Algorithms are great but they can only take students so far. It's vital that students develop conceptual understanding behind the rules and rote practice. Creating a visual hook for students to refer back to helps build longterm retention. When students have a visual image in their mind to associate with a concept, a mention of the image can aid in recall of the task students are asked to do. Thank you brain-based research!

### Provide students with opportunities to think.

When you assign an activator (do now, problem of the day, warm up), do all of your students engage? Without lots of prompting, some students may sit back and wait until you have discussed the problem as a class. When you push students to do more than *complete a problem*, they will inevitably have to increase their level of engagement. Asking students to work collaboratively and draw models while I'm circulating the groups, questioning students, and pushing them to further add to their model gives students more time and opportunities to think.

### Offer different means for students to connect with the concepts.

One model, strategy, or algorithm is not enough. Because all of our students' brains work so differently, it's important to show multiple means to solve a problem.
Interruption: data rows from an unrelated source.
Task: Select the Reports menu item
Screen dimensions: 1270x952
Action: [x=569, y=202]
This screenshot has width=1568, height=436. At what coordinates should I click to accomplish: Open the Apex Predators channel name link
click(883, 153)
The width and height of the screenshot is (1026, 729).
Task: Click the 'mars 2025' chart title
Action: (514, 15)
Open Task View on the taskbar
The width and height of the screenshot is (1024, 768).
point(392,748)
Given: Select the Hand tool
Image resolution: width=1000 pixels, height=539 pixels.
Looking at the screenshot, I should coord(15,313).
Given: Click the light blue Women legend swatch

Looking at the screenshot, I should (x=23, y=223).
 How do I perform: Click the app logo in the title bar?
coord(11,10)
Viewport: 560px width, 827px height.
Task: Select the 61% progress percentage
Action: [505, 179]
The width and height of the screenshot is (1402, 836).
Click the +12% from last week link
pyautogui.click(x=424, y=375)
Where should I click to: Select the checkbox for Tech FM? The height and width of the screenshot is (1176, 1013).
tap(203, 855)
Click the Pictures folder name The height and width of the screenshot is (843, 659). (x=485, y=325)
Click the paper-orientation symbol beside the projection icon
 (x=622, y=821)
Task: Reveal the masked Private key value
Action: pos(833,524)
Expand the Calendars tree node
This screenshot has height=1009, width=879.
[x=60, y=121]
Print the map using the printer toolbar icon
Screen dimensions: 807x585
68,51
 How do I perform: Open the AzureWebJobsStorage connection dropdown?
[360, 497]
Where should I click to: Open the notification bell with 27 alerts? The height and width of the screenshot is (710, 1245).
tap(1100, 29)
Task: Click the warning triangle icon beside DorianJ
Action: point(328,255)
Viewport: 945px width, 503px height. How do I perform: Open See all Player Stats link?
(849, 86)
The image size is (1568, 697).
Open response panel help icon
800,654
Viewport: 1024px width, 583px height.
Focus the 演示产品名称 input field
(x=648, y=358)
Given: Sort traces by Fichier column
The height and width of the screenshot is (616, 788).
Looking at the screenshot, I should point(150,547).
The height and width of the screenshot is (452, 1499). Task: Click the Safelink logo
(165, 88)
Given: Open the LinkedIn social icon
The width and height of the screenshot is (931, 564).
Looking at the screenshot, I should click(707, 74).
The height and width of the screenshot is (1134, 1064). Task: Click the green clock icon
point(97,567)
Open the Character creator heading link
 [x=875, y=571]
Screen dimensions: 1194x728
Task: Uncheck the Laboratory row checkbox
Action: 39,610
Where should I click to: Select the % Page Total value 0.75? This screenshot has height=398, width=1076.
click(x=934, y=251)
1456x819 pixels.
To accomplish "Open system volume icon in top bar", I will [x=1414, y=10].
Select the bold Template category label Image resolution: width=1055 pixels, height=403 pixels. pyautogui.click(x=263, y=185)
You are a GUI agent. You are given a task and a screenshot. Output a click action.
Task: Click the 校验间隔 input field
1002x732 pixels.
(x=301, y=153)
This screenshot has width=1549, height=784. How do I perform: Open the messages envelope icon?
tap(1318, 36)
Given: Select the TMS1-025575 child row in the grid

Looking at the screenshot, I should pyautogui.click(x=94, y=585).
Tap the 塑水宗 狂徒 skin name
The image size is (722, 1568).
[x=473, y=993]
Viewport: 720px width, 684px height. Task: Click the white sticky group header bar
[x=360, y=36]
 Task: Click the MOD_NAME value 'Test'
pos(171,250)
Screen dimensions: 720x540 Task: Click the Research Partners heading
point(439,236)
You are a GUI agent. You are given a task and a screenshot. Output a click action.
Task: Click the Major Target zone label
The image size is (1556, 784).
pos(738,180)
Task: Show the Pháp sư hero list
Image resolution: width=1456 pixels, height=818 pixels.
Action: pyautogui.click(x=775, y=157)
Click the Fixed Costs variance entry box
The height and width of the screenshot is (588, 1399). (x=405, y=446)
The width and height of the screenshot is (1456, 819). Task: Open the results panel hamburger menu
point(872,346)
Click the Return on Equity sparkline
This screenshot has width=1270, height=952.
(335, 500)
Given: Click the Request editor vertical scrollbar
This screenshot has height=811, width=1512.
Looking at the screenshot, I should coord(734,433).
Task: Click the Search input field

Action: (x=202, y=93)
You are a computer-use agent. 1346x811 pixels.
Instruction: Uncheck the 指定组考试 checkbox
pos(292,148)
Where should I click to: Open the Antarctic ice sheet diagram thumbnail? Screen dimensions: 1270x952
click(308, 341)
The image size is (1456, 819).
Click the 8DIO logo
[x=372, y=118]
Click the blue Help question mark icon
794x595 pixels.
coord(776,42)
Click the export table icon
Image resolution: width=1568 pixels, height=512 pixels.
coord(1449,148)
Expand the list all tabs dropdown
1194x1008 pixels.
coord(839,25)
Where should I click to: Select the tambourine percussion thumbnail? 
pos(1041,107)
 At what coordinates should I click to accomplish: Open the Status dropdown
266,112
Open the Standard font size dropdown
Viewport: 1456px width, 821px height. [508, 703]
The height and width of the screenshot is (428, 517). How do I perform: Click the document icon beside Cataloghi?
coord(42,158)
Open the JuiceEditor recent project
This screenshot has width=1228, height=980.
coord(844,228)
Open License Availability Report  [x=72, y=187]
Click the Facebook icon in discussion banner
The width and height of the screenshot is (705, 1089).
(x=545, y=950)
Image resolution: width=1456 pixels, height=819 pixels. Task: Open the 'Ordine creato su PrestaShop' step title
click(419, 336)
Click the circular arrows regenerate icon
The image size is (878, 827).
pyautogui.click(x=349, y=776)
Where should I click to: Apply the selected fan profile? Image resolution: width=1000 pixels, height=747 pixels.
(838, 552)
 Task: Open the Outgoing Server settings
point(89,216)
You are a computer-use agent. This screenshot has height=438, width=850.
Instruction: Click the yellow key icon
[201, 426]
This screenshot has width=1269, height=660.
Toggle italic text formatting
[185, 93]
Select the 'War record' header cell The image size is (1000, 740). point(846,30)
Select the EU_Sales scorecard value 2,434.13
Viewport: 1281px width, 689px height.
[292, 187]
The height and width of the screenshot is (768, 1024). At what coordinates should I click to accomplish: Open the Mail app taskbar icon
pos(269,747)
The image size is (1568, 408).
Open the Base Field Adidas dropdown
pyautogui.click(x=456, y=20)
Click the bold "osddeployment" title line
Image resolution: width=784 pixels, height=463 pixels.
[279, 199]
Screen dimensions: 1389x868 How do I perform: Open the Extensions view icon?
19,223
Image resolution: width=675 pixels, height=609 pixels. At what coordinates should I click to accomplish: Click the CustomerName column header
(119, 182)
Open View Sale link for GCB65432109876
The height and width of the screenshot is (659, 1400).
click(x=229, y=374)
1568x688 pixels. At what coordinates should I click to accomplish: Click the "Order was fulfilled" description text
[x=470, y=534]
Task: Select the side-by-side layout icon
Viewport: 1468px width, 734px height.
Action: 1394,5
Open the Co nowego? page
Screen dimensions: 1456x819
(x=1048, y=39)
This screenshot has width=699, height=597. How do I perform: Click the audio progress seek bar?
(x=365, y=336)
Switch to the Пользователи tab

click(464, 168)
It's a net positive for students to work through models that do not come naturally to them, but in the end, they may connect with one model or strategy more than the others. In the example with adding and subtracting integers, I asked my students to share which model they connected with most. Many preferred the integer counters, but each strategy was a preference for at least a couple of students.

### Engage students in higher order thinking.

Let's normalize higher order thinking tasks for all students. Solving the problem using an algorithm lives at Bloom's level 1 (remember). However, when students draw models, they are working in Bloom's level 2 (understand). If students are asked to write a math equation from a model, there's Bloom's level 3 (apply). Comparing two methods, or - in this example - two operations, raises students to level 4 (analyze). Prompting students to determine an error in their group's work and fix it is level 5 (evaluate). Asking students to repeat the activity by making up their own integer task with associated model rounds up the 6th level (create).

We've touched on brain-based research, differentiation, and higher order thinking in one post! ðŸŽ¶*These are a few of my favorite things! *ðŸŽ¶

If you try this out, I'd love to hear from you!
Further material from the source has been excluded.